-- START EXTRACTED MATERIAL --
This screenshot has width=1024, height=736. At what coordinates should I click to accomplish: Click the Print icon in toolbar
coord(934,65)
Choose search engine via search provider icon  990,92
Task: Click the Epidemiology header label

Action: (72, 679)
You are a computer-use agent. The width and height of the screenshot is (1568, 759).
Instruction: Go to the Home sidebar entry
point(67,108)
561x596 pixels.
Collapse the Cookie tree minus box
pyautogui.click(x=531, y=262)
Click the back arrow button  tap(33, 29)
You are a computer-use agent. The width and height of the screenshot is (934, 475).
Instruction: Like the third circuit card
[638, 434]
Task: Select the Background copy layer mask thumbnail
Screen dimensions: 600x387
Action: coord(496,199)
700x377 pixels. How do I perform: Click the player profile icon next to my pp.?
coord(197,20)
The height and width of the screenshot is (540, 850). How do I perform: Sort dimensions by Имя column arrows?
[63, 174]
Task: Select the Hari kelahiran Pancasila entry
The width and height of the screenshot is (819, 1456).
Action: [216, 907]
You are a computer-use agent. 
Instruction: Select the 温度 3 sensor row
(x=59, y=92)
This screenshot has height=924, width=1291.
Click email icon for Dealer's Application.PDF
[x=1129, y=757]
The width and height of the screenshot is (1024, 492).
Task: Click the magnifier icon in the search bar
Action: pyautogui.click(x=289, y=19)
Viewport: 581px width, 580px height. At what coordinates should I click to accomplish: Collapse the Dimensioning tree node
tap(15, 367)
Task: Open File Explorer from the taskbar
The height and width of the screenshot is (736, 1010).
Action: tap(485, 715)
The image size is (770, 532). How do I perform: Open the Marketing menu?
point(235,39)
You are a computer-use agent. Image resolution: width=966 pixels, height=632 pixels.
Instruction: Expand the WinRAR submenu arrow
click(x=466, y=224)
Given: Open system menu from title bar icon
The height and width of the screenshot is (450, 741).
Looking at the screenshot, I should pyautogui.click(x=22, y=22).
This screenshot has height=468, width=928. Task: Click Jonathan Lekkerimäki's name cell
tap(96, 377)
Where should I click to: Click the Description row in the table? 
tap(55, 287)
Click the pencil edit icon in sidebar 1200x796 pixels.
-- END EXTRACTED MATERIAL --
_DIRECTIVE_
Express every line of the items above as a JSON list of strings, with one string per line and blank lines omitted.

_FULL SOLUTION_
[
  "This screenshot has width=1024, height=736. At what coordinates should I click to accomplish: Click the Print icon in toolbar",
  "coord(934,65)",
  "Choose search engine via search provider icon  990,92",
  "Task: Click the Epidemiology header label",
  "Action: (72, 679)",
  "You are a computer-use agent. The width and height of the screenshot is (1568, 759).",
  "Instruction: Go to the Home sidebar entry",
  "point(67,108)",
  "561x596 pixels.",
  "Collapse the Cookie tree minus box",
  "pyautogui.click(x=531, y=262)",
  "Click the back arrow button  tap(33, 29)",
  "You are a computer-use agent. The width and height of the screenshot is (934, 475).",
  "Instruction: Like the third circuit card",
  "[638, 434]",
  "Task: Select the Background copy layer mask thumbnail",
  "Screen dimensions: 600x387",
  "Action: coord(496,199)",
  "700x377 pixels. How do I perform: Click the player profile icon next to my pp.?",
  "coord(197,20)",
  "The height and width of the screenshot is (540, 850). How do I perform: Sort dimensions by Имя column arrows?",
  "[63, 174]",
  "Task: Select the Hari kelahiran Pancasila entry",
  "The width and height of the screenshot is (819, 1456).",
  "Action: [216, 907]",
  "You are a computer-use agent. ",
  "Instruction: Select the 温度 3 sensor row",
  "(x=59, y=92)",
  "This screenshot has height=924, width=1291.",
  "Click email icon for Dealer's Application.PDF",
  "[x=1129, y=757]",
  "The width and height of the screenshot is (1024, 492).",
  "Task: Click the magnifier icon in the search bar",
  "Action: pyautogui.click(x=289, y=19)",
  "Viewport: 581px width, 580px height. At what coordinates should I click to accomplish: Collapse the Dimensioning tree node",
  "tap(15, 367)",
  "Task: Open File Explorer from the taskbar",
  "The height and width of the screenshot is (736, 1010).",
  "Action: tap(485, 715)",
  "The image size is (770, 532). How do I perform: Open the Marketing menu?",
  "point(235,39)",
  "You are a computer-use agent. Image resolution: width=966 pixels, height=632 pixels.",
  "Instruction: Expand the WinRAR submenu arrow",
  "click(x=466, y=224)",
  "Given: Open system menu from title bar icon",
  "The height and width of the screenshot is (450, 741).",
  "Looking at the screenshot, I should pyautogui.click(x=22, y=22).",
  "This screenshot has height=468, width=928. Task: Click Jonathan Lekkerimäki's name cell",
  "tap(96, 377)",
  "Where should I click to: Click the Description row in the table? ",
  "tap(55, 287)",
  "Click the pencil edit icon in sidebar 1200x796 pixels."
]